An application of the martingal convergence theorem on a special product of i.i.d. uniformly distributed random variables

martingalesprobability theorystochastic-processes

I'm stuck on the following exercise and would appreciate any help:
Let $(X_n)$ be independent random variables which are uniformly distributed on the interval (0,2). Let
$$Y_k = \prod_{k=1}^{n}(X_k) \enspace \text{and} \enspace \mathcal{F}_n= \sigma(X_1,…,X_n)$$
with $Y_0=1$ and $\mathcal{F}_0= \lbrace\varnothing,\Omega\rbrace$. Use martingales for the following:
Show that there is $q>1$ such that $q^n \sqrt{Y_n}$ converges almost surely to a finite random variable.
Because of $q>1$, I already tried to do a $ln(\cdot)$ transformation and proved it is a supermartingal, but the expectations were not bounded in that case.
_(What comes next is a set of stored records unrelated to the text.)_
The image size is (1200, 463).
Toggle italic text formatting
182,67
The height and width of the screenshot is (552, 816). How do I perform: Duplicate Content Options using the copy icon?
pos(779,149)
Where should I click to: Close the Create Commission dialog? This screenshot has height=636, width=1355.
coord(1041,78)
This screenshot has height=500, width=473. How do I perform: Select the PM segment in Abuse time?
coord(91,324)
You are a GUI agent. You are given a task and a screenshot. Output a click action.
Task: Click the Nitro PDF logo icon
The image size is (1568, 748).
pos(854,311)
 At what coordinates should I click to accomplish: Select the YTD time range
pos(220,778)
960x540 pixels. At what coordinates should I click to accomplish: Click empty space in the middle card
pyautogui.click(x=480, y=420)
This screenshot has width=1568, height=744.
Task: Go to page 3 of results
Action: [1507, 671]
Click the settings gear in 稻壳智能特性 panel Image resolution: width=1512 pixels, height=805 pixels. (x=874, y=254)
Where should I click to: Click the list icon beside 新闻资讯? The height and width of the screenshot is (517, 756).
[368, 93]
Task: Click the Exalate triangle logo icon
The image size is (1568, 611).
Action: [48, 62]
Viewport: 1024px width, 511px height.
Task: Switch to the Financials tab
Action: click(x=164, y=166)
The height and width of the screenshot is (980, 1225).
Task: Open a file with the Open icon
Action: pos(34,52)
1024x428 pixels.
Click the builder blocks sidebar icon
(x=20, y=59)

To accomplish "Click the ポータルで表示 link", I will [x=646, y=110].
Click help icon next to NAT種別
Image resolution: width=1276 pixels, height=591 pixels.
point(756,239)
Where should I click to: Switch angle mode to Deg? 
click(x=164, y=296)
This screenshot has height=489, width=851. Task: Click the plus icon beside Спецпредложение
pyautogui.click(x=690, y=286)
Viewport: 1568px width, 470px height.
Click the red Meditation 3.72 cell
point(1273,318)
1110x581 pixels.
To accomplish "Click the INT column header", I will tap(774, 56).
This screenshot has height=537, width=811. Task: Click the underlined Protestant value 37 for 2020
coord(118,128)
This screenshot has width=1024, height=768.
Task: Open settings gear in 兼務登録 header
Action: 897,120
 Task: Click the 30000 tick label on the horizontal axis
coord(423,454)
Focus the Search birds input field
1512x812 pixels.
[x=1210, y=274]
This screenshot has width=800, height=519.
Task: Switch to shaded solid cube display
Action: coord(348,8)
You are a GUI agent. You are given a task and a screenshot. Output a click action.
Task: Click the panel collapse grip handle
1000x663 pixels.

And there I'm now.

Best Answer

Let $M_n(q):= q^n\sqrt{Y_n}$. If we can find $q>1$ such that $(M_n(q))$ is a martingale with respect to $(\mathcal F_n)$, then we will be done, as $M_n(q)$ will be a non-negative martingale bounded in $\mathbb L^1$.

To find $q$, we can compute $\mathbb E\left[M_n(q)\mid\mathcal F_{n-1}\right]$ by using the pull-out property and independence. In order to find $M_{n-1}(q)$, we need $q$ such that $q\mathbb E\left[\sqrt{X_n}\right]=1$.